Я ответил, что я не знаю, за что их арестовали, думаю, что произошла какая-то
ошибка. Я почувствовал, что Ф. И. Голиков сразу настроился на
недоброжелательный тон, видимо, он остался неудовлетворенным моими ответами.
Порывшись в своей объемистой папке, он достал бумагу и минут пять ее читал, а
потом сказал:
- Вот в донесении комиссара 3-го конного корпуса Юнга сообщается, что вы
бываете до грубости резки в обращении с подчиненными командирами и
политработниками и что иногда недооцениваете роль и значение политических
работников. Верно ли это?
- Верно, но не так, как пишет Юнг. Я бываю резок, но не со всеми, а только с
теми, кто халатно выполняет порученное ему дело и безответственно несет свой
долг службы. Что касается роли и значения политработников, то я не ценю тех,
кто формально выполняет свой партийный долг и не помогает командирам в решении
учебно-воспитательных задач, тех, кто критикует требовательных командиров,
занимается демагогией там, где надо проявить большевистскую твердость и
настойчивость, - ответил я.
- Есть сведения, что не без вашего ведома ваша жена крестила в церкви дочь Эллу.
Верно ли это? - продолжал Ф. И. Голиков.
- Это очень неумная выдумка..."
Только приход командующего войсками округа В. М. Мулина прервал инквизитора.
Глупейшие сентенции, которые с серьезным видом изрекали голиковы, сами по себе
смехотворны. Они превращались в страшные обвинения, когда, повинуясь
комиссарской дирижерской палочке, их озвучивали партийные собрания.

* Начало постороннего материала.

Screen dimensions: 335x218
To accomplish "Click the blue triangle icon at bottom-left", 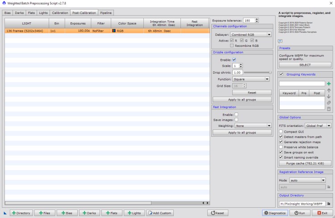I will [5, 213].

Жуков, да
не он один - в первую очередь приходит на ум его тогдашний соратник,
впоследствии генерал армии А. В. Горбатов, - оставили жуткие зарисовки
коллективных расправ. Исключенного из партии командира ждала одна дорога - в
тюрьму, а дальше как повезет: пуля в затылок или угасание в лагере.
Наверное, кровожадный рык коммунистов стоял в ушах Г. К. Жукова, описывавшего,
как ему удалось, выступив "довольно резко", переломить настроение очередного
собрания, изготовившегося было отправить в крестный путь командира подчиненной
ему дивизии - В. Е. Белокоскова. Когда командир корпуса безоговорочно взял под
защиту комдива, "в этом выступлении было что-то новое", с оттенком сарказма
заметил в мемуарах Жуков, и члены партии загудели: "Правильно, правильно".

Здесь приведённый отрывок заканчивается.